Paying higher prices for less profitable businesses is one of the best indications that FOMO has taken over.

A Better Way

Our most natural inclination may be towards fear or FOMO. Brooks certainly thinks so. But are our motivations destined to vacillate between fear and greed? Are asset markets nothing more than imperfect reflections of the human condition, rising during times of FOMO and dropping like a rock during times of fear? I disagree.

If the discussion about the pandemic of corporate zombies can teach us anything, it’s that we can be aware of the dangers without being eaten by them. We might be tempted to be fearful of poor economic conditions. Greed might be pulling us towards risky investments because of misplaced trust in government mirages. But neither impulse is our fate.

Corporate zombies are increasing in number, but not all businesses are zombies. Many businesses continue to produce goods and services people want to buy. And they do so at costs that make them a profit while they do it. The key to exiting the fear/greed vortex is to reject both inclinations. Our motivations must be grounded in something other than fear, or FOMO. As King Solomon wrote long ago “wisdom is better than rubies, and all the things that may be desired are not to be compared to it.” “Wisdom”, he continues, “dwell[s] with prudence” (Prov. 8:11-12).

As one of Shakespeare’s characters once quipped “The better part of Valour; is Discretion”. Granted, the character uttering those words was a coward.
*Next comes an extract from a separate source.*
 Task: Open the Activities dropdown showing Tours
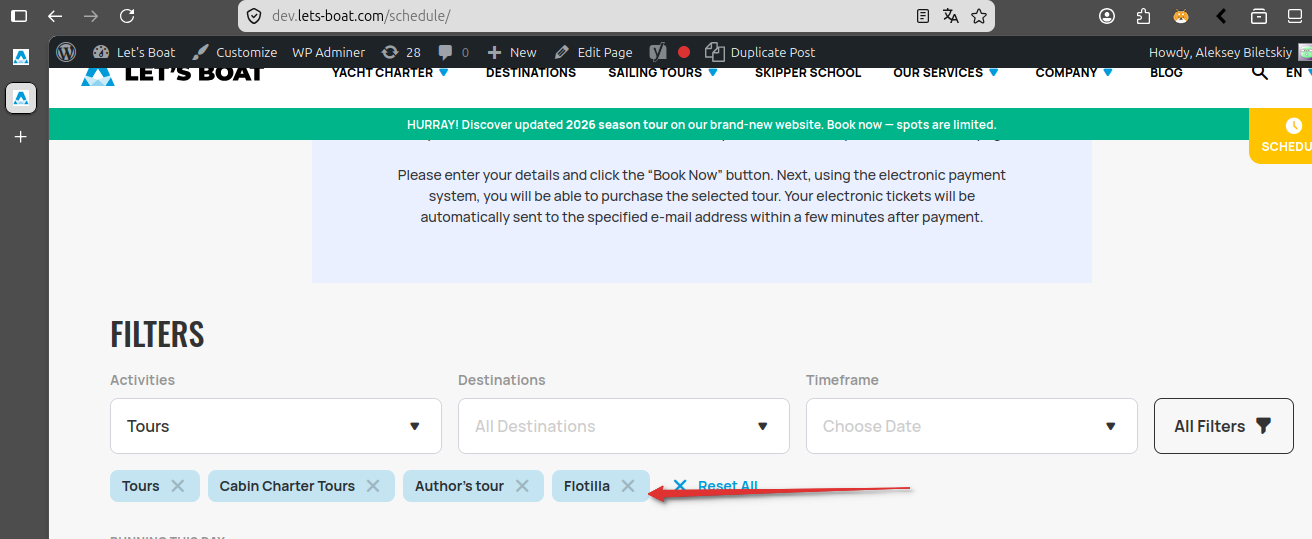coord(276,426)
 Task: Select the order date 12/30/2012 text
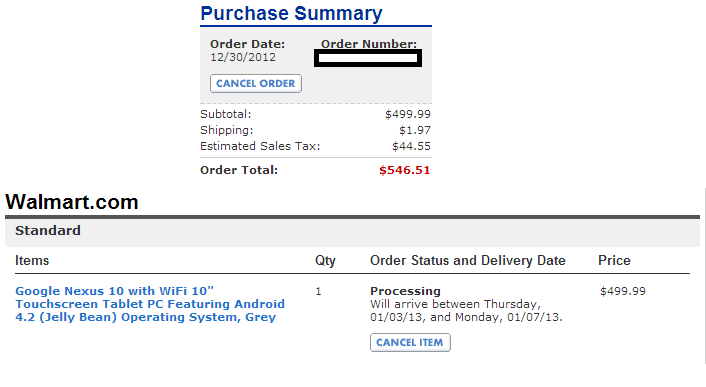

I understand the irony. However, in times when many confuse recklessness and irrationality with courage, discretion may well be the better part.

Wise Investing Wins The War

Discretion, prudence, wisdom. Investing through turbulent times requires more than a hunger for big gains or the fear of huge losses. Warren Buffett is famous for suggesting investors be fearful when everyone is greedy, and greedy when everyone is fearful. On the face of it, this might seem to agree with Brooks about the nature of humanity. We only have two choices, after all; fear, or FOMO.

However, I think Buffett is encouraging us to reject both. One aspect of wisdom is looking forward to what consequences are in store for actions that have already been taken and may well be taken shortly. It requires the bearing of uncertainty in a world of constant change. This is part and parcel of the entrepreneurial spirit and American ingenuity. One that is neither cowardly nor reckless.

Hard work, due diligence, diversification. This is Buffett’s model. And these concepts aren’t driven by cowardice or greed, but by wisdom. Solomon wasn’t wrong when he said “Cast your bread upon the waters…In the morning sow your seed, And in the evening do not withhold your hand; For you do not know which will prosper, Either this or that, or whether both alike will be good” (Eccl. 11:1-6).